Can you pull out every line of the data below that contains the string "icon", treating uppercase and lowercase as different?

*Available data*
----------

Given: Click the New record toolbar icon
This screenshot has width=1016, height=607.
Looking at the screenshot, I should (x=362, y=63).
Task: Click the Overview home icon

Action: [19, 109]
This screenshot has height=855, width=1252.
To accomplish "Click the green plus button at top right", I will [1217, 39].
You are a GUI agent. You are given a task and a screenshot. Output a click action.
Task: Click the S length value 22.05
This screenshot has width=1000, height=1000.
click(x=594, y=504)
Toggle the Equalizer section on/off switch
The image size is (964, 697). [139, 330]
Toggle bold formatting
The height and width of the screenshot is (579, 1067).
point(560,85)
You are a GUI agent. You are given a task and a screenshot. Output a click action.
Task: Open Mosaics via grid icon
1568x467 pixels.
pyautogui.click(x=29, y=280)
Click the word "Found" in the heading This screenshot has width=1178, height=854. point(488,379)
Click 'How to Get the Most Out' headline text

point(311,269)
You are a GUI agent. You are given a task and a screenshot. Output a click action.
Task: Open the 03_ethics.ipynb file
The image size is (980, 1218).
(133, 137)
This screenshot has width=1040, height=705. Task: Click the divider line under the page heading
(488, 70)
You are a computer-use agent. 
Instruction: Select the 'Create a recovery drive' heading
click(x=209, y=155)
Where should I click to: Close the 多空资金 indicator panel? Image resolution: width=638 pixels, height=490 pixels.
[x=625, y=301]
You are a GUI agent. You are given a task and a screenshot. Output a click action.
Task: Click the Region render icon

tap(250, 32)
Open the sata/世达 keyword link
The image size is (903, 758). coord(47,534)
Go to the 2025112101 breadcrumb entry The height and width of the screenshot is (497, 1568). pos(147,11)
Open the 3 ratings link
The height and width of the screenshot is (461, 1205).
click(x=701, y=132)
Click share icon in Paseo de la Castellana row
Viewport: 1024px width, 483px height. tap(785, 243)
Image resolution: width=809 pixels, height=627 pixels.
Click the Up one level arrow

----------

*Solution*
Given: Click the New record toolbar icon
Task: Click the Overview home icon
Task: Open Mosaics via grid icon
Task: Click the Region render icon
Click share icon in Paseo de la Castellana row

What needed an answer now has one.